Wednesday, February 4, 2009

Dungeons and Dragons Polish style

Today we turned left on Garbarska street after leaving school instead of turning right, our normal direction that takes us to the closest tram stop and home to Dom Piast. Just two doors down from the slightly sketchy-looking tunnel that leads through the store and apartment building on that side of the street was a gaming shop! There were some back rooms with a couple groups of people playing Dungeons & Dragons and Magic...and everything was in Polish! The cards, the board games. Amazing. Best of all, I found a Polish verion of this fantastic card game about bean farming that I played a lot this summer with my friends in DC and fell in love with. That was a must-have and is now sitting on my shelf waiting to be played with Brad and Rachel (the Swatties who are with me in Krakow this semester). I'm also very very tempted by a Polish version of Settlers of Catan and all the expansion sets...and the Magic cards!

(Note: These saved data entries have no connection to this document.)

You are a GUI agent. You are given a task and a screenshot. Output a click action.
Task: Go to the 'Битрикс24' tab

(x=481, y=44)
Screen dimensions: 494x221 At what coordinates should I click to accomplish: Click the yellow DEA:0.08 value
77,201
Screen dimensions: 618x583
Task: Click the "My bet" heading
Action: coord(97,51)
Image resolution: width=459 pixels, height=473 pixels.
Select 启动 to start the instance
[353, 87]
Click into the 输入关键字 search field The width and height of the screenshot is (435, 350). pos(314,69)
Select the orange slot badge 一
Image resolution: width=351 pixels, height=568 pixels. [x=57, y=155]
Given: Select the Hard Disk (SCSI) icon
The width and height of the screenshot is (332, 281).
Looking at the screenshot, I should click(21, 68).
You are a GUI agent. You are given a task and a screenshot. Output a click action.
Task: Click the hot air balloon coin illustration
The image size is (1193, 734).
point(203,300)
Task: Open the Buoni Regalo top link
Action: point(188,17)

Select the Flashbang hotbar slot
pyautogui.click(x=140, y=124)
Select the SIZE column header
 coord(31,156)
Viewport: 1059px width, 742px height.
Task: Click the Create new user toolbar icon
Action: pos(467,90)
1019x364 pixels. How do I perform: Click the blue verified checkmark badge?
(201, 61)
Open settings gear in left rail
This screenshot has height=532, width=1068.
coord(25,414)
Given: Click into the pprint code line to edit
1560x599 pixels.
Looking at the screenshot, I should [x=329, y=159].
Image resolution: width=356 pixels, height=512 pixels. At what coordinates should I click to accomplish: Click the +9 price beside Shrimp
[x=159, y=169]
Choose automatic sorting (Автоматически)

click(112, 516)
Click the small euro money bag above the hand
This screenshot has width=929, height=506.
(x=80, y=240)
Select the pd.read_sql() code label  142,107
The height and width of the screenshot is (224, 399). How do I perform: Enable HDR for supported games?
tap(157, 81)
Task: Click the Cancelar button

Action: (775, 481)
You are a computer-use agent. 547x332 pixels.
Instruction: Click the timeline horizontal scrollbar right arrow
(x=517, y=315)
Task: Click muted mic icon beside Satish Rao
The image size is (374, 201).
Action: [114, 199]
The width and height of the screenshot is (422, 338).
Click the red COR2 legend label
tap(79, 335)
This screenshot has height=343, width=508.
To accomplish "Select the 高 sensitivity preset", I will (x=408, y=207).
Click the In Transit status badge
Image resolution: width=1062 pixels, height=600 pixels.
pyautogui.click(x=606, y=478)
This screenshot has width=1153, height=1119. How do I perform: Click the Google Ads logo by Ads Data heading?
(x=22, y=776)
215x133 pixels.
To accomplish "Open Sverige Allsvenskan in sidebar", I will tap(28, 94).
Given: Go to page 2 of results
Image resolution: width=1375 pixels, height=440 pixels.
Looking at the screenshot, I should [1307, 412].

We also did our first real cultural excursion today and visited an art gallery, Bunkier Sztuki (Art Bunker). The gallery was showcasing a special exhibition on collections. The whole first floor was a collection of old toys including dolls, doll houses and furniture, toy trains and cars, playing cards, postcards, board games, and tons of other toys from collections spanning the last two centuries or so. It was really cool but was very similar to the toy section of the Stadtmuseum in Munich and the Spielzeugmuseum in Nuremberg, both of which I visited last week (I have to remember to write a bit about Nuremberg at some point). The second floor was designed to be collections in as they are in there "natural" sitting, meaning collectible items are often stored by regular people. So the entire second floor basically looked like our basement at home. It was dimly lit and filled with dingy junk, of course all of it roped off. There was a book collection, lots of old machines and parts of machines, remnants of radios and computers, old cradles, bikes, and furniture, an extensive glass bottle collection, etc.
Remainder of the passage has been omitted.